Coles and IKEA recruiting through creative promotions

I have gotten into the spirit of ‘consumerism through children’ with the latest of Australian retailer, Coles', collectable series, which is promoting its new Harry Potter range. 

The Coles Magical Builders are cardboard cut-outs of all the characters from the Harry Potter and the Fantastic Beasts cashcow empires, with the catch (for grown-ups) is you have to assemble them yourself. They come separately swathed in tiny tough cardboard flatpacks with instructions for their assembly on a tiny piece of paper. It’s like miniature IKEA. The instructions are impossible to see and also not terribly helpful but I am also impressed that they produce so little paper wastage.

With a resolve to demonstrate that I have the dexterity and cognitive function of a six year old, I decided to put one together. As it turns out, only tiny fingers can pop out the tiny cardboard fragments of arms and legs and owl wings and wizard beards. 

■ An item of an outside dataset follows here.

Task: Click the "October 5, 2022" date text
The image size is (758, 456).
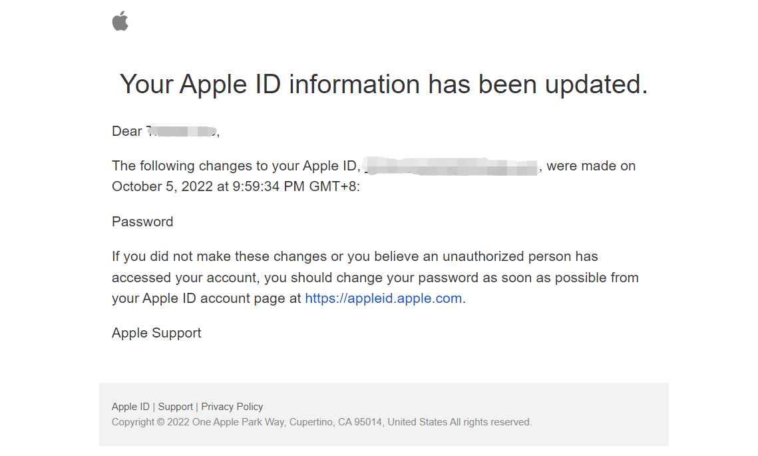Action: click(162, 186)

As ever with activities that are designed for children, I generally require child supervision to work out how to troubleshoot, but not on this occasion! I stabbed those diminutive suckers out using a sharp kitchen knife.

I’m guessing Coles aren’t considering my requirements in their customer base. Speaking of IKEA and companies that know their base, the Swedish megabrand have recently put “career instructions” inside their IKEA products that are labelled “how to assemble your furniture” in a push to recruit people who use IKEA products, which resulted in thousands of applicants and a whole bunch of people were hired who liked and used IKEA products. Hire your brand’s current customers and ambassadors  – good idea. What would also be a good idea would be to put in these boxes ‘how to actually assemble your furniture – like, some actual instructions”. Anyway.

So perhaps, with that in mind, and with the ol’ tradie shortage around areas of Australia that aren’t currently undertaking emergency disaster restorations, Coles perhaps should be looking for future tradies and engineers through this current tiny cardboard promotion. 

If you can assemble the tiny Ron Weasley character without the instructions (or even with the instructions) and you’re only seven, of if can assemble it to put Dumbledore’s head on his knees (but deliberately), then you have just won yourself a fast-tracked carpentry career. Very fast-tracked. Faster than a speeding Japanese superman bullet train. Anyway, there’s some foods for your thoughts, Coles.